Multi-Sport

The Story Behind Raiders Nation South LA

From a handful of fans at a Hawthorne bar to a nonprofit investing in the neighborhood — our origin story.

Mar 14, 2026

6 min read

A peloton of professional cyclists in helmets and team jerseys race tightly together on a city street.
A peloton of professional cyclists in helmets and team jerseys race tightly together on a city street.

Where It Started

Los Angeles was Raiders country before a lot of people want to admit it. From 1982 to 1994, the Coliseum was home. The team left, but the fans never did.
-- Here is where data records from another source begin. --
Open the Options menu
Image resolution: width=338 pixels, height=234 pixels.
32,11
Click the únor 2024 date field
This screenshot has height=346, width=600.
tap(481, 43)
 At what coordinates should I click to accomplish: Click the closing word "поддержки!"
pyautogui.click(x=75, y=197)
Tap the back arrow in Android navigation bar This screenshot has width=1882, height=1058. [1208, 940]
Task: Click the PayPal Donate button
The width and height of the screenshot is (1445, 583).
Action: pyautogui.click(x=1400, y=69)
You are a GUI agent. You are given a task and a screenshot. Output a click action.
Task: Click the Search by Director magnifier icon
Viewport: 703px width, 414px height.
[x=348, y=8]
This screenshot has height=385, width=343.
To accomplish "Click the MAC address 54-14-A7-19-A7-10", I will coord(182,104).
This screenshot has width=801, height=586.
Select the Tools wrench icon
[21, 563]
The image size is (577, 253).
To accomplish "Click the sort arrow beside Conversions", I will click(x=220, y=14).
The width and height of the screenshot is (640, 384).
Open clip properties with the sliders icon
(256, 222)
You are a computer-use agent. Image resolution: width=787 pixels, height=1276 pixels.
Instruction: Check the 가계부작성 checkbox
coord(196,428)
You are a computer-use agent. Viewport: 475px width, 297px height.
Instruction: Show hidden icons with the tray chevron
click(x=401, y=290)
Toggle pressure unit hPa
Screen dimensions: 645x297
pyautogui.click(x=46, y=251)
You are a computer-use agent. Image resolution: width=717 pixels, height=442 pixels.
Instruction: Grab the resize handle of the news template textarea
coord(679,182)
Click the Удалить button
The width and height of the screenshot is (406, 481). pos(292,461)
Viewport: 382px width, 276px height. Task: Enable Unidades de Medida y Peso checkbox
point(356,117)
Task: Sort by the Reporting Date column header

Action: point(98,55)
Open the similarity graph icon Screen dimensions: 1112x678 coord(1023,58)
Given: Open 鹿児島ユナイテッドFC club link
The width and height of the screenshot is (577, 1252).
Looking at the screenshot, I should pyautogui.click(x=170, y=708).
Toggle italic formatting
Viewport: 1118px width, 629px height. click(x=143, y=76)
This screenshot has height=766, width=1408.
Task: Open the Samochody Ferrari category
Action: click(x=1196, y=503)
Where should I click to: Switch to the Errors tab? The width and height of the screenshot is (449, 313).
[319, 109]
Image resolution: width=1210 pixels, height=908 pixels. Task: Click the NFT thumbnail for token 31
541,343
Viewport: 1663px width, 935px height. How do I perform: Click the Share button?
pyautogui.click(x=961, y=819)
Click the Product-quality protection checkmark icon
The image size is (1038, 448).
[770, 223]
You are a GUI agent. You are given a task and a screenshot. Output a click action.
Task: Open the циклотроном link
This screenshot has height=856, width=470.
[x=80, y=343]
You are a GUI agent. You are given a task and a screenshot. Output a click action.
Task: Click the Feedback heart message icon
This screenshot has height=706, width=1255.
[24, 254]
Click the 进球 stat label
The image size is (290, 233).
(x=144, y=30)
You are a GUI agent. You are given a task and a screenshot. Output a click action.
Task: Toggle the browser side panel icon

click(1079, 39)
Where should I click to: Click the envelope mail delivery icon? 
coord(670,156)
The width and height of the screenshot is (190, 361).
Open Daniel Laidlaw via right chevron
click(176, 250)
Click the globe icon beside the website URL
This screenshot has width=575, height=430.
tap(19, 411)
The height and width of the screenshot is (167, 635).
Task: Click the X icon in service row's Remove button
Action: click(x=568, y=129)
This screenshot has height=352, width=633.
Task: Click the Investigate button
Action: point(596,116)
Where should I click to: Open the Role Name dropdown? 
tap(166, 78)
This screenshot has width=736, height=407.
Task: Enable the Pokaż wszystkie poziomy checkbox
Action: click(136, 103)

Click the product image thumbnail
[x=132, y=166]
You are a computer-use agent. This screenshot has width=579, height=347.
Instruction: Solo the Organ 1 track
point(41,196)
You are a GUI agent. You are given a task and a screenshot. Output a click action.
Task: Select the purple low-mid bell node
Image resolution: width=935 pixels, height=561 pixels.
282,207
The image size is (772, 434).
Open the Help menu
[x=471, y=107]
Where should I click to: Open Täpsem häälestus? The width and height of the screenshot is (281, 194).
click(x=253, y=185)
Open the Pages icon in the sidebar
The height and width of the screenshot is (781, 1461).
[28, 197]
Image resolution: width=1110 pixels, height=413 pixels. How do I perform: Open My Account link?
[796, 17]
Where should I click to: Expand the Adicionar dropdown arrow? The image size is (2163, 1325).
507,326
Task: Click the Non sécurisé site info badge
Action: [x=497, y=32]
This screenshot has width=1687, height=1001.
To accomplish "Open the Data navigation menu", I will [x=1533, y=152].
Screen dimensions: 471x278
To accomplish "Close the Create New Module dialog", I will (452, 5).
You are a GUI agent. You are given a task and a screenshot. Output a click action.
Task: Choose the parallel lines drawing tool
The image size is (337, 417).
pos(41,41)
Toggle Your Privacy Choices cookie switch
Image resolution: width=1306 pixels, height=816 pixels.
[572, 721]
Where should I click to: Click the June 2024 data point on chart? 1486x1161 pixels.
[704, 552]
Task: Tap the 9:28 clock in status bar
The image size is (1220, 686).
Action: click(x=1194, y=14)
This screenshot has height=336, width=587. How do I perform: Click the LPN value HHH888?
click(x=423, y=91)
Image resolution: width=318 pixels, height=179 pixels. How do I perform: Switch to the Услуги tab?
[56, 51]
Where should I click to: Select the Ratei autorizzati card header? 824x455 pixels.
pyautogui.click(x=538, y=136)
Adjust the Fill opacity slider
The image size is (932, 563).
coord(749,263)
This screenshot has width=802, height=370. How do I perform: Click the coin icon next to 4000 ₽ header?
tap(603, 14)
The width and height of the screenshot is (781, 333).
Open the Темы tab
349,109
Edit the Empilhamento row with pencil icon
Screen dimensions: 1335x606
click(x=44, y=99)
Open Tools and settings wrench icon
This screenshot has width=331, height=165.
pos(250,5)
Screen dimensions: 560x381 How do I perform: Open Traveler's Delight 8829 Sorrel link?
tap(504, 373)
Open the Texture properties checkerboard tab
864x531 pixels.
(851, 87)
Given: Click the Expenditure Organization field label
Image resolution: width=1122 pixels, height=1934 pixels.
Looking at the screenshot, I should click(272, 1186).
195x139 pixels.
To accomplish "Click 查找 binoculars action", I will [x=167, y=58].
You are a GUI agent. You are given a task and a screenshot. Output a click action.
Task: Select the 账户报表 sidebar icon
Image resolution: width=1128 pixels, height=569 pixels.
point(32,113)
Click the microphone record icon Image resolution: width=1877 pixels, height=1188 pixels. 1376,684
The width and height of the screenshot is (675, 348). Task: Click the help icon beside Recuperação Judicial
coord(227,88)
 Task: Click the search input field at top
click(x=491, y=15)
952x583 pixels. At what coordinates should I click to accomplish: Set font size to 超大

They got older, had kids, passed the colors down, and kept showing up every Sunday — in garages, at backyard barbecues, at bars that stayed loyal when the jerseys got harder to find.

Raiders Nation South LA started in 2013 with a simple idea: if the community was going to keep showing up, it might as well show up together. What began as a handful of die-hards watching games at Rock It Bar & Grill in Hawthorne grew into something none of us fully expected — an officially recognized booster club, a registered nonprofit, and a year-round engine for community work across South Los Angeles.

What We Built

Watch parties became fundraisers. Fundraisers became scholarships. Scholarships became graduates. Graduates became the reason we keep going. Along the way, we added a youth football clinic, a back-to-school supply drive, a Thanksgiving turkey giveaway, and a holiday toy drive to the calendar. None of it was planned from day one — all of it grew because the people in this club kept asking the same question: what else can we do?

Today RNSLA is built on three things. The game — we are Raider Nation first and that never changes. The neighborhood — South LA is home and every dollar we raise, we try to spend here. And the next one — whether it is the next member, the next scholar, or the next kid we hand a backpack to, we are always thinking one generation ahead.

What Comes Next

We are still a volunteer-run operation. We still meet in the same spots. We still argue about the depth chart. And we still believe that a fan club, done right, can be one of the most useful institutions a neighborhood has. If you have been riding with us since the beginning or you are just hearing about us for the first time — pull up. There is always room.